Chapter 8 Project

Rationally Increasing Precision in Population Problems

An activity to demonstrate the use of rational exponents in real life.

Sometimes we need to find the value of an exponential expression where the exponent is not an integer. This often happens when dealing with exponential growth. In the essay "Observations Concerning the Increase of Mankind, Peopling of Countries, etc.," written in 1751, Benjamin Franklin projected that the human population in the thirteen US colonies was doubling in size every twenty-five years. For example, if one year the population was $\mathrm{300,000}$ people, then to estimate the number of people $75$ years later, calculate $\mathrm{300,000}\cdot 23=\mathrm{2,400,000}$. Note that this works because ${\displaystyle \frac{75}{25}}=3$, meaning the population would double $3$ times in $75$ years. Also notice that since $2\cdot 2\cdot 2=2^3=8$, we multiply $\mathrm{300,000}$ by $8$ to get the final population.

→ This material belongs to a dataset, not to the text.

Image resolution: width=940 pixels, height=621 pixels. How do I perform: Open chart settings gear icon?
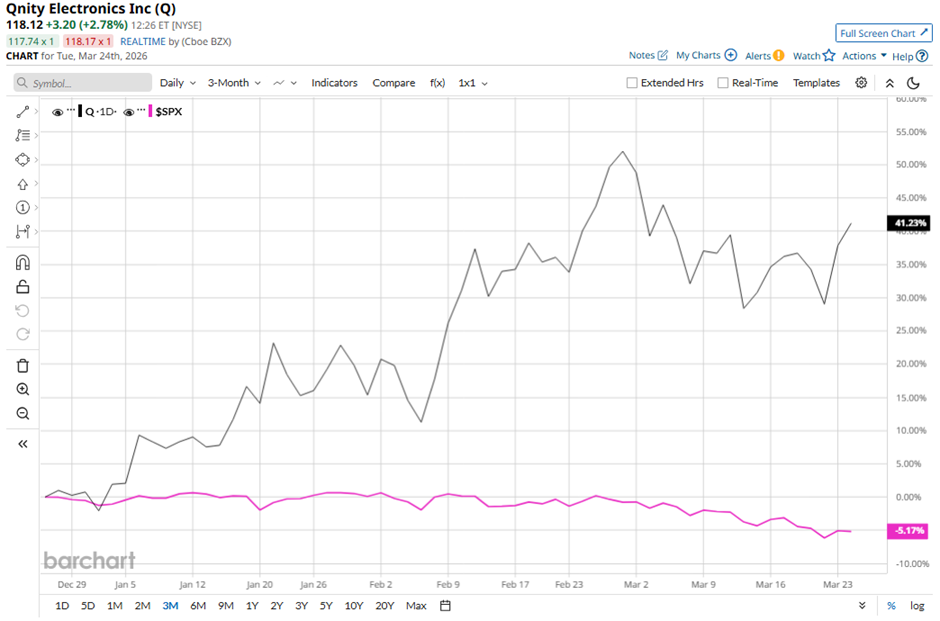[861, 83]
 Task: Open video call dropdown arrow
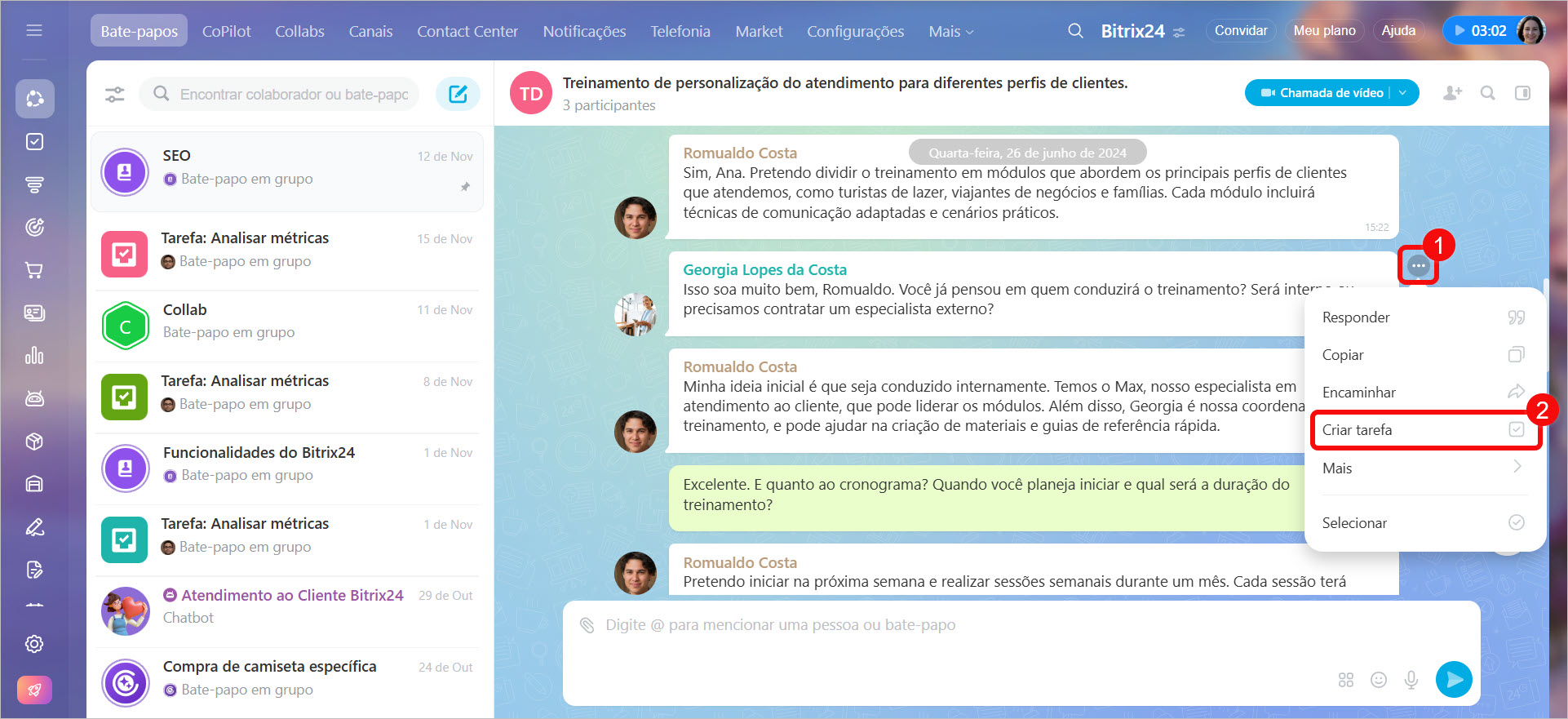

If the timespan we want to estimate the future population for is not a multiple of $25$, we can still calculate this value using rational exponents (with as much precision as we like). This investigation will suggest which types of numbers can be exponents, a topic which will be expanded upon in Chapter 10.

In the following investigation, do not round the exponents. Round the answers to have $10$ digits, if necessary.

1. Calculate $2$ to each of the following powers.

   1. $3$

   2. $3.1$

   3. $3.14$

   4. $3.141$

   5. $3.1415$

   6. $3.14159$

   7. $3.141592$

   8. $3.1415926$

   9. $3.14159265$

2. The sequence of exponents in Problem 1 is approaching which special number?

3. In Problem 1, are the calculated powers of $2$ increasing, decreasing, or is there no discernible pattern? If increasing (or decreasing), are they increasing (or decreasing) toward a particular value?

4. Consider raising the value $2$ to the power of the special number found in Problem 2.

   1. If it is possible, state the result and compare it to the results of Problem 1. If this is not possible, explain why.

   2. How does this relate to your answer in Problem 3? If there is no relation, explain why.

5. Returning to Franklin's population prediction, consider if someone wanted to know the population $77.5$ years later, instead of $75$ years later.

   1. Determine the decimal form of the exponent $x={\displaystyle \frac{77.5}{25}}$.

   2. Substitute the value of x found in part a. into the population equation and simplify: $\mathrm{300,000}\cdot 2^x$.

   3. Explain what x stands for. Interpret the answer to part b. In this case, does it make sense to round or not? If rounding does make sense, what place would you round to and what is the result?

   4. If the population starts at $\mathrm{300,000}$, how many years have passed if $\mathrm{300,000}\cdot 2^{3.14}$ provides an estimate of the population size?